What is needed
The listing below must be copied exactly and in full.

Record set
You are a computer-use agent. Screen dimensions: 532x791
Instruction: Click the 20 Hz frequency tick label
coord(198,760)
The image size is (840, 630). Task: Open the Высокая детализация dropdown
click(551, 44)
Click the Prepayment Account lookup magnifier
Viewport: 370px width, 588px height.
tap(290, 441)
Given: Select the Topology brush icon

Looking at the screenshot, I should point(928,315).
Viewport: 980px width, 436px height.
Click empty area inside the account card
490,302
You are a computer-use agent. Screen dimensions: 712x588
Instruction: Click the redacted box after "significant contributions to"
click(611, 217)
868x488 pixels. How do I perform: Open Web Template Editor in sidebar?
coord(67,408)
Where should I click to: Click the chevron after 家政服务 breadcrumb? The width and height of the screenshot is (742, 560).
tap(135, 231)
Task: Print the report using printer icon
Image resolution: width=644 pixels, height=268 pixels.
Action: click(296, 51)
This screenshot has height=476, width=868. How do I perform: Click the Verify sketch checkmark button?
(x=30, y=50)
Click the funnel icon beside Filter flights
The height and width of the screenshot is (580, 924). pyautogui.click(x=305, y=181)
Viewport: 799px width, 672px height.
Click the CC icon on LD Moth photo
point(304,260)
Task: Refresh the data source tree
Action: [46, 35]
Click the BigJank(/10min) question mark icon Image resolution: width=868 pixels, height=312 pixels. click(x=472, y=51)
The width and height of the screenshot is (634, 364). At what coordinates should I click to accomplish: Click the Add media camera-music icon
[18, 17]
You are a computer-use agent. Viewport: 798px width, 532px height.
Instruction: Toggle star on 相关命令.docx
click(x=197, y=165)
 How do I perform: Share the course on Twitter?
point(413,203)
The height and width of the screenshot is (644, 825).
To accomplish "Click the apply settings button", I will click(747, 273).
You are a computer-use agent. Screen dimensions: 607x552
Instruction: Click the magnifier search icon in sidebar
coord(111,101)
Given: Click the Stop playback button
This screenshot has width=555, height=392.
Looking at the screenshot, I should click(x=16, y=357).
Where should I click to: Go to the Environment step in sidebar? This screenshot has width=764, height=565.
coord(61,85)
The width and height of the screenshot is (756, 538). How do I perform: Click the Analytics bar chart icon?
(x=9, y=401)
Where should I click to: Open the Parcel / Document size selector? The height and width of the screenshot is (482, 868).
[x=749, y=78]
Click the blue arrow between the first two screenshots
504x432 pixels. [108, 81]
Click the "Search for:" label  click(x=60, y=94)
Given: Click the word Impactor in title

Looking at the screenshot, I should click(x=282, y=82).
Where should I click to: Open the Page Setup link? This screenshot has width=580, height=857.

Written answer
You are a computer-use agent. Screen dimensions: 532x791
Instruction: Click the 20 Hz frequency tick label
coord(198,760)
The image size is (840, 630). Task: Open the Высокая детализация dropdown
click(551, 44)
Click the Prepayment Account lookup magnifier
Viewport: 370px width, 588px height.
tap(290, 441)
Given: Select the Topology brush icon

Looking at the screenshot, I should point(928,315).
Viewport: 980px width, 436px height.
Click empty area inside the account card
490,302
You are a computer-use agent. Screen dimensions: 712x588
Instruction: Click the redacted box after "significant contributions to"
click(611, 217)
868x488 pixels. How do I perform: Open Web Template Editor in sidebar?
coord(67,408)
Where should I click to: Click the chevron after 家政服务 breadcrumb? The width and height of the screenshot is (742, 560).
tap(135, 231)
Task: Print the report using printer icon
Image resolution: width=644 pixels, height=268 pixels.
Action: click(296, 51)
This screenshot has height=476, width=868. How do I perform: Click the Verify sketch checkmark button?
(x=30, y=50)
Click the funnel icon beside Filter flights
The height and width of the screenshot is (580, 924). pyautogui.click(x=305, y=181)
Viewport: 799px width, 672px height.
Click the CC icon on LD Moth photo
point(304,260)
Task: Refresh the data source tree
Action: [46, 35]
Click the BigJank(/10min) question mark icon Image resolution: width=868 pixels, height=312 pixels. click(x=472, y=51)
The width and height of the screenshot is (634, 364). At what coordinates should I click to accomplish: Click the Add media camera-music icon
[18, 17]
You are a computer-use agent. Viewport: 798px width, 532px height.
Instruction: Toggle star on 相关命令.docx
click(x=197, y=165)
 How do I perform: Share the course on Twitter?
point(413,203)
The height and width of the screenshot is (644, 825).
To accomplish "Click the apply settings button", I will click(747, 273).
You are a computer-use agent. Screen dimensions: 607x552
Instruction: Click the magnifier search icon in sidebar
coord(111,101)
Given: Click the Stop playback button
This screenshot has width=555, height=392.
Looking at the screenshot, I should click(x=16, y=357).
Where should I click to: Go to the Environment step in sidebar? This screenshot has width=764, height=565.
coord(61,85)
The width and height of the screenshot is (756, 538). How do I perform: Click the Analytics bar chart icon?
(x=9, y=401)
Where should I click to: Open the Parcel / Document size selector? The height and width of the screenshot is (482, 868).
[x=749, y=78]
Click the blue arrow between the first two screenshots
504x432 pixels. [108, 81]
Click the "Search for:" label  click(x=60, y=94)
Given: Click the word Impactor in title

Looking at the screenshot, I should click(x=282, y=82).
Where should I click to: Open the Page Setup link? This screenshot has width=580, height=857.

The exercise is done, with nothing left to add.